Un joven de 27 años falleció recientemente en la isla de Roatán luego de que su familia no pudiera cubrir los costos de un traslado aéreo hacia el continente para recibir atención médica especializada. El caso ha generado indignación entre los pobladores y un llamado urgente a las autoridades de salud para mejorar el acceso a emergencias médicas en zonas insulares.
Según familiares de la víctima, el joven presentaba complicaciones de salud que requerían atención inmediata en un hospital de mayor capacidad, pero los recursos económicos disponibles no fueron suficientes para costear el traslado en avión sanitario. “Hicimos todo lo que pudimos, pero no fue suficiente… mi hermano necesitaba ayuda urgente”, relató uno de sus familiares con evidente consternación.
El sistema de salud local, con infraestructura limitada, no contaba con el equipamiento necesario para atender la gravedad del paciente, lo que obligó a considerar un traslado aéreo hacia San Pedro Sula o Tegucigalpa.
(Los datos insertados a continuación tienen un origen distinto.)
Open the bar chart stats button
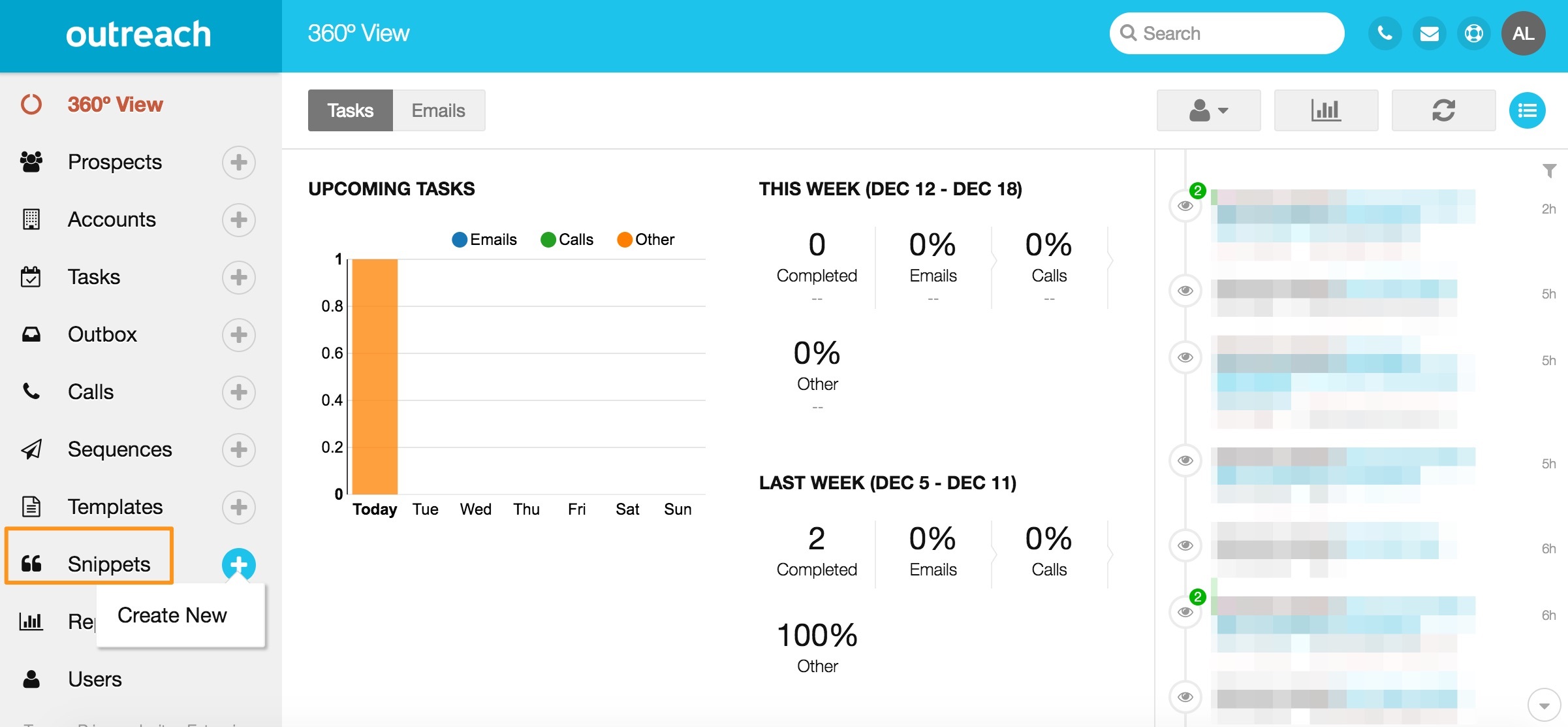This screenshot has height=727, width=1568. (1326, 110)
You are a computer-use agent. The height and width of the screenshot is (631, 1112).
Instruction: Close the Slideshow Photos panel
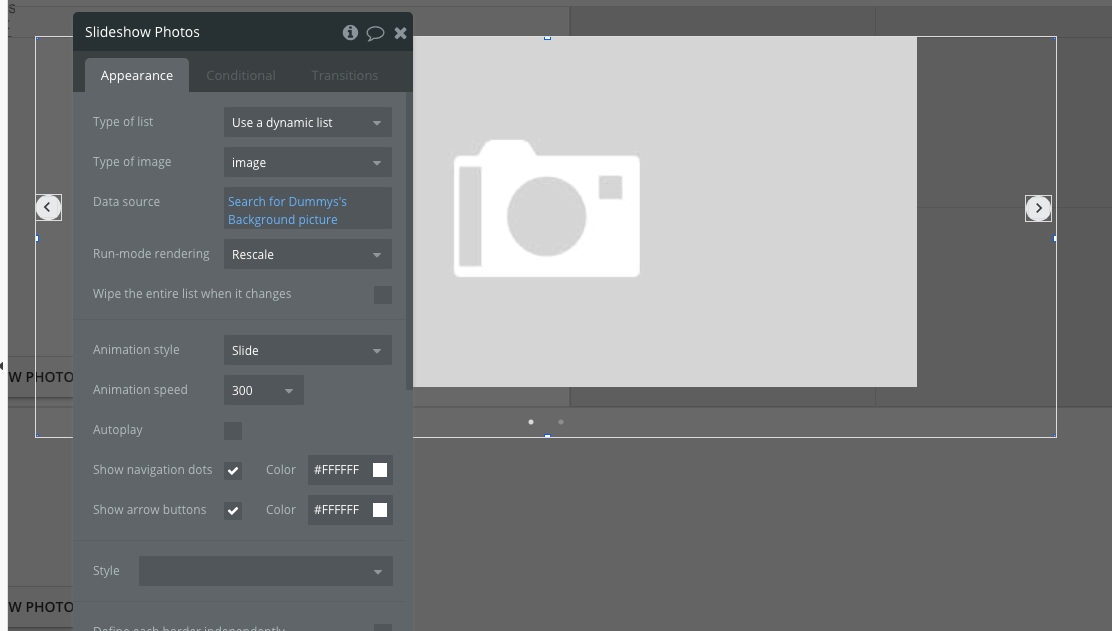click(x=400, y=33)
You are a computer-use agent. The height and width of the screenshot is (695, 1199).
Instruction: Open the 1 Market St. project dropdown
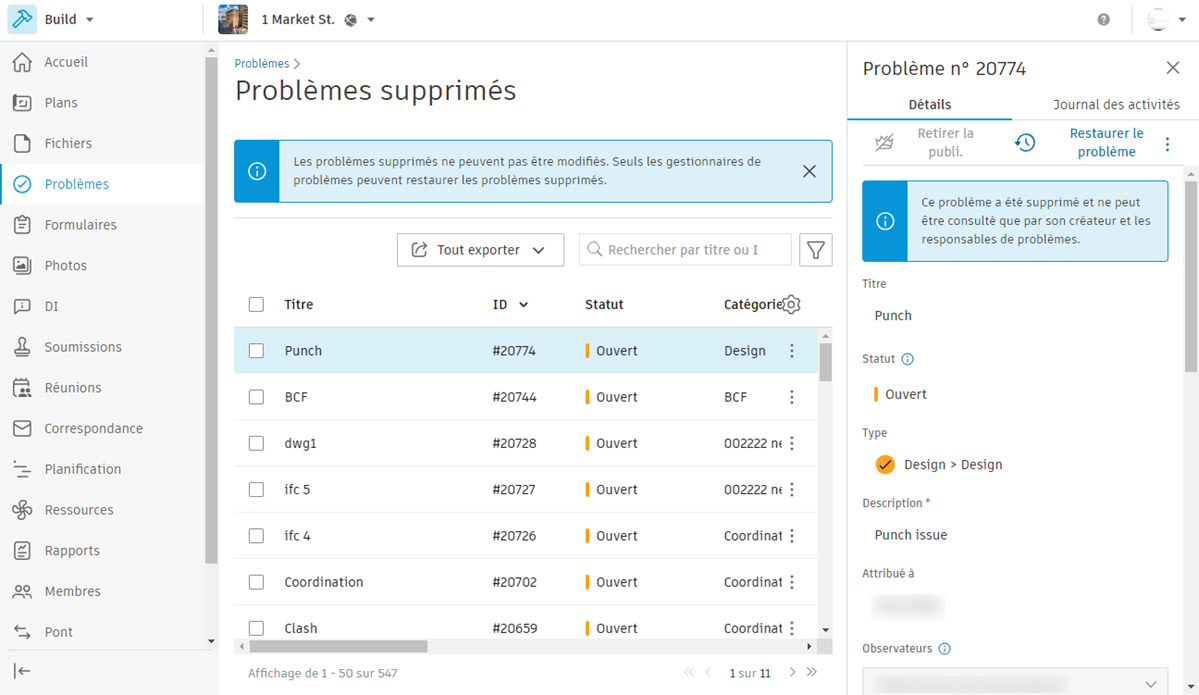(371, 20)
Sin embargo, los costos asociados superaban ampliamente las posibilidades de la familia, y la falta de un seguro médico o programas de asistencia emergente agravó la situación.
Organizaciones comunitarias y ciudadanos han señalado que este caso evidencia las desigualdades en el acceso a servicios de salud en zonas insulares de Honduras, donde emergencias críticas requieren transporte especializado que muchas familias no pueden costear. “Esto no debería pasar, la vida de las personas no puede depender de su capacidad económica para pagar un vuelo”, expresó un vecino de la familia.
Las autoridades sanitarias locales han confirmado que se están revisando protocolos para la atención de emergencias y el traslado de pacientes graves en Roatán y otras islas, aunque no se han ofrecido soluciones inmediatas para casos similares. La población exige la implementación de subsidios o convenios que garanticen el acceso a transporte médico en situaciones críticas.
Este lamentable hecho ha abierto un debate sobre la necesidad de reforzar los servicios médicos en islas y comunidades alejadas del territorio continental, así como de garantizar que emergencias de vida o muerte no dependan exclusivamente de los recursos económicos de los pacientes o sus familias.